[Exercise description]:
Excluding pictures, retype exactly the lines from the one with "You are a GUI" through the end of the records that follow.

[Stored records]
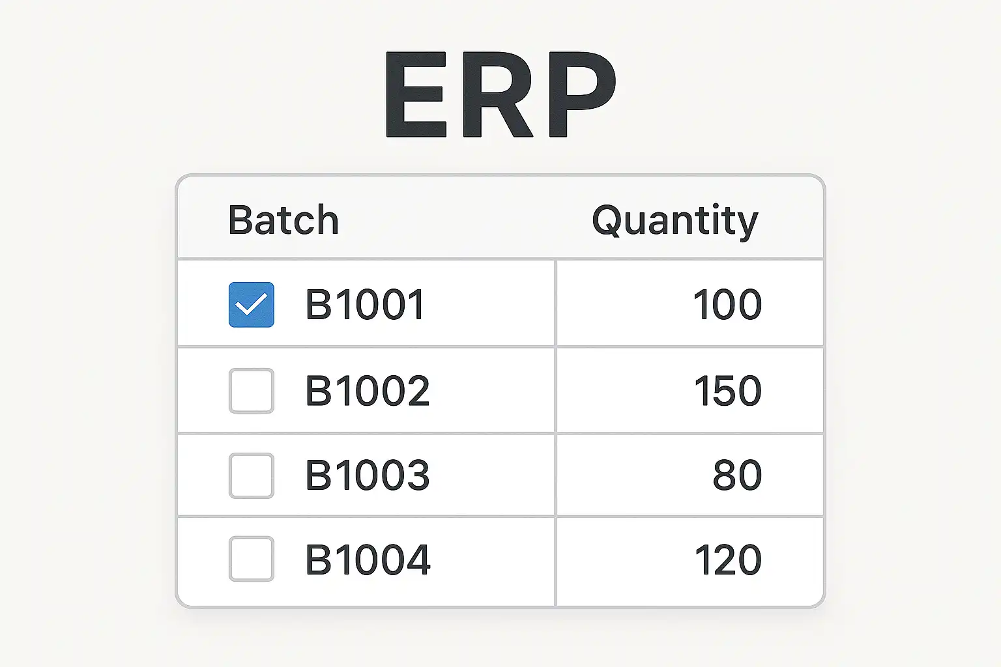Tick the checkbox for batch B1002

251,391
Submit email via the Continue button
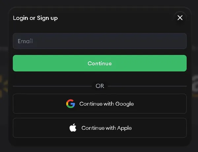This screenshot has height=152, width=198. 100,63
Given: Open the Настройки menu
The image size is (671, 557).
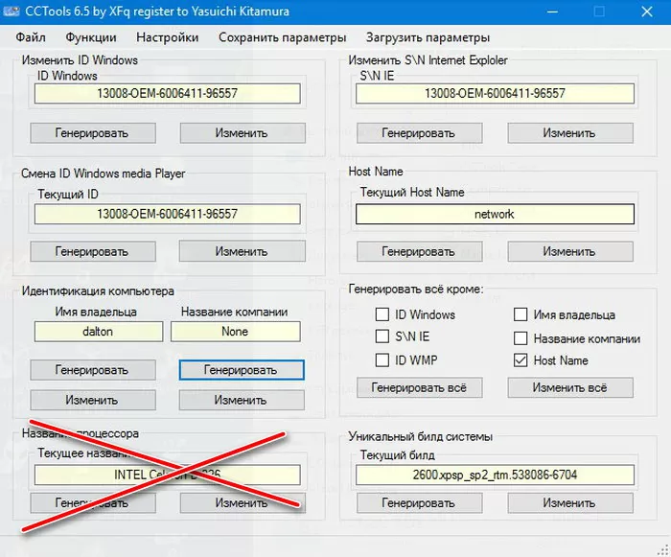Looking at the screenshot, I should pos(168,37).
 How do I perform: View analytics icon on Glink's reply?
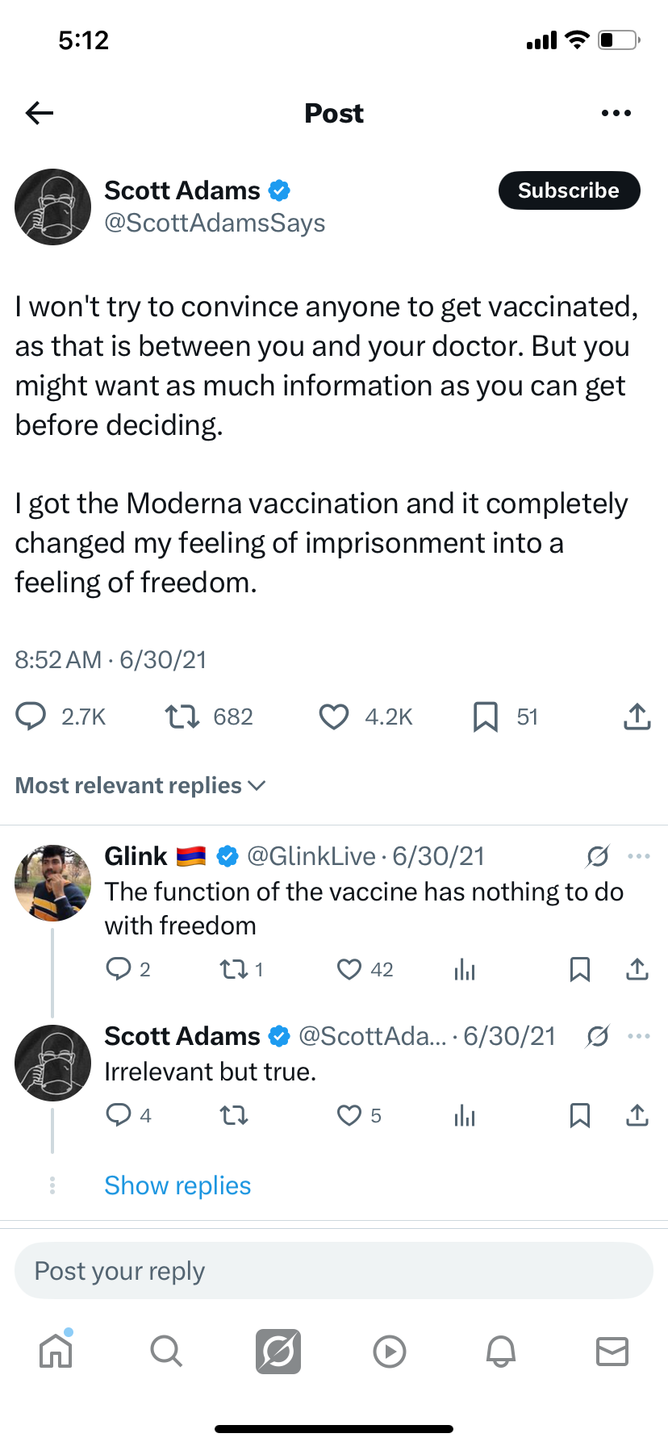(x=465, y=969)
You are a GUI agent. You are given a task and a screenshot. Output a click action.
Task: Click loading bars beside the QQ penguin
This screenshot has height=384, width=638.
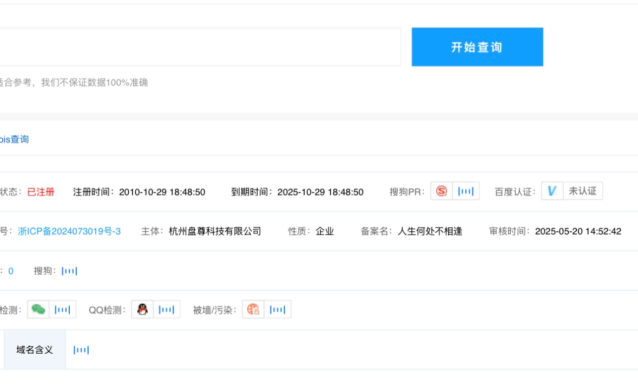click(167, 310)
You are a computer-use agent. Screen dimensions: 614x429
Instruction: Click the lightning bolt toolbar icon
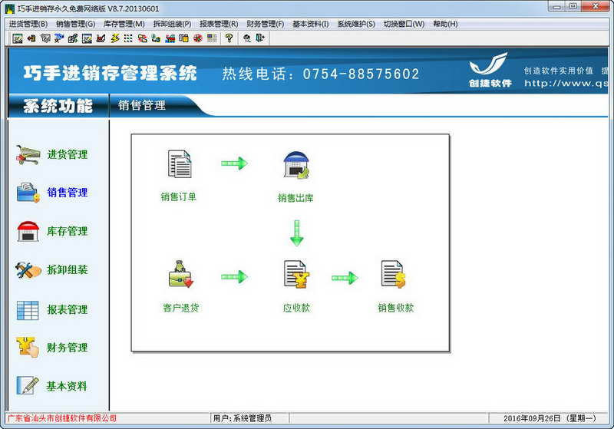pyautogui.click(x=114, y=38)
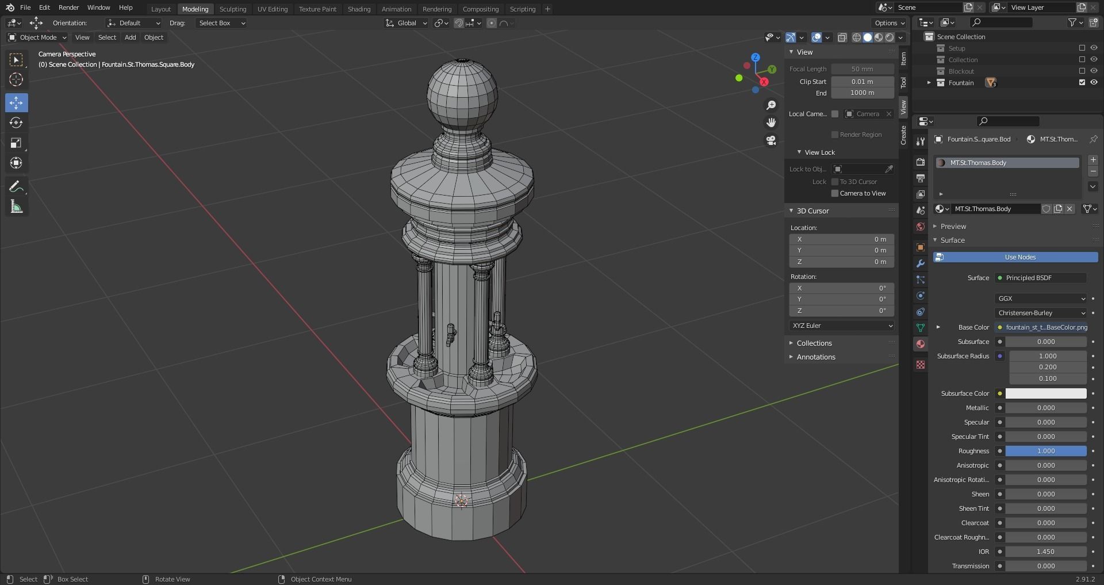Select the Rotate tool in left toolbar
Image resolution: width=1104 pixels, height=585 pixels.
click(x=16, y=123)
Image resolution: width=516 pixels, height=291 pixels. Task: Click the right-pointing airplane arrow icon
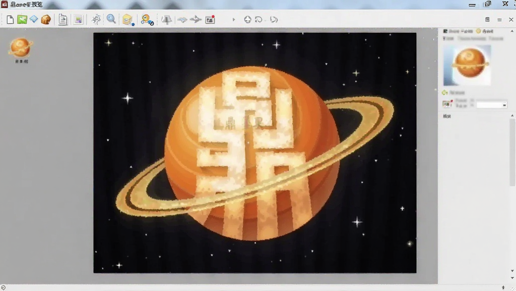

[Answer to this problem]:
You are a GUI agent. You are given a task and a screenshot. Output a click action.
Task: Click loading bars beside the QQ penguin
This screenshot has height=384, width=638.
click(167, 310)
You are a computer-use agent. Screen dimensions: 614x429
Instruction: Click the lightning bolt toolbar icon
pyautogui.click(x=114, y=38)
Select the Rotate tool in left toolbar
Image resolution: width=1104 pixels, height=585 pixels.
click(x=16, y=123)
Image resolution: width=516 pixels, height=291 pixels. Task: Click the right-pointing airplane arrow icon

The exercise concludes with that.